The recent GM scandal involving defective ignition switches illustrates this sad corporate reality in deadly detail. GM internal documents show that as early as 2004, GM engineers knew about a safety problem with defective ignition switches that caused ignition keys to move out of the “run” position, and turned off engines while in use thereby disabling airbags, power steering, and power brakes. GM chose not to notify the public or issue a recall until February 2014, and not before at least 124 people died and 275 were injured because of the defective switches.
So we wonder, when individuals knowingly make corporate decisions that end up in death or injury, why are these individuals not being held personally criminally liable? When do consumers finally say enough is enough, and hold individuals responsible for making decisions that cost people their lives or livelihood? Members of Boards of Directors, corporate attorneys, engineers and many others involved in the manufacturer of good and services make deadly corporate decisions that breach their duty to provide safe products to consumers, yet criminal charges for corporate wrong-doing are never pursued. Why is no one screaming for a change?
There is a lone judicial voice that may have finally been heard. Washington Federal District Judge Emmet Sullivan has been very vocal in his support of individual criminal responsibility, and wonders why individuals are not being criminally charged for their deadly corporate decisions. He’s been openly critical of Justice officials for failing to prosecute individuals in white-collar criminal cases who instead offer corporations “deferred prosecution agreements” through which corporations agree to monetary fines, and submit to certain conditions for a finite period of time, after which criminal charges are dismissed. He calls these types of agreements “sweetheart deals” for corporations who tow the line for a period of time, pay a fine, and then it’s back to business as usual. Individuals walk away scot-free, are exempt from liability and never held personally responsible.
In a recent written opinion wholly unrelated to the GM ignition switch settlement, Judge Sullivan criticized the Justice Department for entering into one of these agreements with GM through which it settled criminal charges accusing GM of concealing information from U. S. regulators about defective ignition switches for more than 10 years that GM now admits claimed at least 124 lives and injured 275 more.

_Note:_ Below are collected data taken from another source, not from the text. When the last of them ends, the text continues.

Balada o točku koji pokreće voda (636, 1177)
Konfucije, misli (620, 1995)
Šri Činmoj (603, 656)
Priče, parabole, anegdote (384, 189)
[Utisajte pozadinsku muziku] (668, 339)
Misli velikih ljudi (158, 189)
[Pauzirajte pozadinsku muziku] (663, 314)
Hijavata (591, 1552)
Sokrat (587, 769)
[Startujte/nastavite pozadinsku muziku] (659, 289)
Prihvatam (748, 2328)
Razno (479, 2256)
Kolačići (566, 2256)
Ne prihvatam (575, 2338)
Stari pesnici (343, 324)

He criticized Justice officials for not going after those individuals responsible at GM who knew about the deadly defect yet failed to issue a recall or warn their customers, and called the GM agreement a “shocking example of potentially culpable individuals not being criminally charged.”
Through the agreement, GM will pay a $900 million fine and allow independent monitoring of its safety practices, providing its engineering and recall data, for a period of 3 years after which all criminal charges will be dismissed against GM. Judge Sullivan commented, “Despite the fact that the reprehensible conduct of its employees resulted in the deaths of many people, the agreement merely imposes on GM an independent monitor to review and assess policies, practices, and procedures relating to GM’s safety-related public statements, sharing of engineering data, and recall processes’ plus the payment of a $900 million fine.”

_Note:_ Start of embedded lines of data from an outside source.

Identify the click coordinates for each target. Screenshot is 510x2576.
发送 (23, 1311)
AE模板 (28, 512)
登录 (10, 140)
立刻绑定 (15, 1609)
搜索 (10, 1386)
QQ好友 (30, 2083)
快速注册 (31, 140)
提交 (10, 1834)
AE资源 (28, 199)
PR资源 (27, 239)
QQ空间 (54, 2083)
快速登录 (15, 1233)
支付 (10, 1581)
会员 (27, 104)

The question then becomes: how do we change corporate decision-making so that it is focused on people and safety, and not solely on profits? How do we incentivize individuals to change their corporate behavior, choosing to “do the right thing” no matter the monetary cost? Will the threat of individual criminal responsibility for the corporate decisions provide that incentive? Boards of Directors are responsible to investors and are tasked with making a profit or risk losing their positions and others losing their jobs, so how can corporate decision-makers balance the pursuit of profit and responsibility to their corporate shareholders with their duty to provide safe products?
We may get our answer from one approach being suggested by the U. S. Justice Department, which just announced new guidelines encouraging prosecutors to develop evidence and pursue charges against individuals in white-collar criminal investigations. Under the new guidelines, corporations would only get credit for cooperating with a federal investigation if the corporation names the individuals responsible for making these deadly decisions.
What do you think of this new approach? Do you believe individuals should be held criminally responsible for corporate actions and inaction when they learn of deadly problems with their products yet fail to report problems to federal regulators, issue recalls, or warn their customers? We applaud the Justice Department’s new guidelines, and support prosecutors in their pursuit of individual criminal liability for corporate decision-making because until these individuals are held personally liable, corporate behavior will remain unchanged, consumers will continue to be victimized, and lives lost or destroyed in the name of profit.